EXERCISE INPUT below:
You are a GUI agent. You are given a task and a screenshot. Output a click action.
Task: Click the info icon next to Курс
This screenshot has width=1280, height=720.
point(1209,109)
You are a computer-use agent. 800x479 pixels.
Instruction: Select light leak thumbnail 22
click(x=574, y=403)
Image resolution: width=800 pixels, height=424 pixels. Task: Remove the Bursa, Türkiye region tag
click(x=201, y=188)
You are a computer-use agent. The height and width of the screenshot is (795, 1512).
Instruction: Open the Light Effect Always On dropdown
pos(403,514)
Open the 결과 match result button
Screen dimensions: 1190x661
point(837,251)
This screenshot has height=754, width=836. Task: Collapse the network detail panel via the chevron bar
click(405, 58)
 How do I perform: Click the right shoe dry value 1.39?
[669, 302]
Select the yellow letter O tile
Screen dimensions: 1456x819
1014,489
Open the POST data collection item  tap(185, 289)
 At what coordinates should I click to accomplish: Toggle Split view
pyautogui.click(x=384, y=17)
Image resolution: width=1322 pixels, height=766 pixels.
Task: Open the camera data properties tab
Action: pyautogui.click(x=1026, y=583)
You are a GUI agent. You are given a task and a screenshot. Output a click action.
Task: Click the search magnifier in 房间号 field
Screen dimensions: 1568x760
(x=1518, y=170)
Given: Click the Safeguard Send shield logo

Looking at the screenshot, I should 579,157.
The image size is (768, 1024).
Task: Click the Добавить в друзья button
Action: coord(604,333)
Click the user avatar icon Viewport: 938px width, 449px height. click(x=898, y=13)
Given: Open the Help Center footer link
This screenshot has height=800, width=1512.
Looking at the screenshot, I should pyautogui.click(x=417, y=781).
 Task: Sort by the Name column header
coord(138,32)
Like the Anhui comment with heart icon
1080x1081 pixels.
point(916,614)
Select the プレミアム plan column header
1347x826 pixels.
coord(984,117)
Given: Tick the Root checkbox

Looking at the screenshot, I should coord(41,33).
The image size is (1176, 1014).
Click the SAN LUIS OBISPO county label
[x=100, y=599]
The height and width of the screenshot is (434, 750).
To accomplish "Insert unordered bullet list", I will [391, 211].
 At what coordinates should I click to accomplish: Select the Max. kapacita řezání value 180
End of EXERCISE INPUT.
WHAT TO WORK ON. All of the material needs to be reproduced exactly as it reads.

SOLVED EXERCISE.
You are a GUI agent. You are given a task and a screenshot. Output a click action.
Task: Click the info icon next to Курс
This screenshot has width=1280, height=720.
point(1209,109)
You are a computer-use agent. 800x479 pixels.
Instruction: Select light leak thumbnail 22
click(x=574, y=403)
Image resolution: width=800 pixels, height=424 pixels. Task: Remove the Bursa, Türkiye region tag
click(x=201, y=188)
You are a computer-use agent. The height and width of the screenshot is (795, 1512).
Instruction: Open the Light Effect Always On dropdown
pos(403,514)
Open the 결과 match result button
Screen dimensions: 1190x661
point(837,251)
This screenshot has height=754, width=836. Task: Collapse the network detail panel via the chevron bar
click(405, 58)
 How do I perform: Click the right shoe dry value 1.39?
[669, 302]
Select the yellow letter O tile
Screen dimensions: 1456x819
1014,489
Open the POST data collection item  tap(185, 289)
 At what coordinates should I click to accomplish: Toggle Split view
pyautogui.click(x=384, y=17)
Image resolution: width=1322 pixels, height=766 pixels.
Task: Open the camera data properties tab
Action: pyautogui.click(x=1026, y=583)
You are a GUI agent. You are given a task and a screenshot. Output a click action.
Task: Click the search magnifier in 房间号 field
Screen dimensions: 1568x760
(x=1518, y=170)
Given: Click the Safeguard Send shield logo

Looking at the screenshot, I should 579,157.
The image size is (768, 1024).
Task: Click the Добавить в друзья button
Action: coord(604,333)
Click the user avatar icon Viewport: 938px width, 449px height. click(x=898, y=13)
Given: Open the Help Center footer link
This screenshot has height=800, width=1512.
Looking at the screenshot, I should pyautogui.click(x=417, y=781).
 Task: Sort by the Name column header
coord(138,32)
Like the Anhui comment with heart icon
1080x1081 pixels.
point(916,614)
Select the プレミアム plan column header
1347x826 pixels.
coord(984,117)
Given: Tick the Root checkbox

Looking at the screenshot, I should coord(41,33).
The image size is (1176, 1014).
Click the SAN LUIS OBISPO county label
[x=100, y=599]
The height and width of the screenshot is (434, 750).
To accomplish "Insert unordered bullet list", I will [391, 211].
 At what coordinates should I click to accomplish: Select the Max. kapacita řezání value 180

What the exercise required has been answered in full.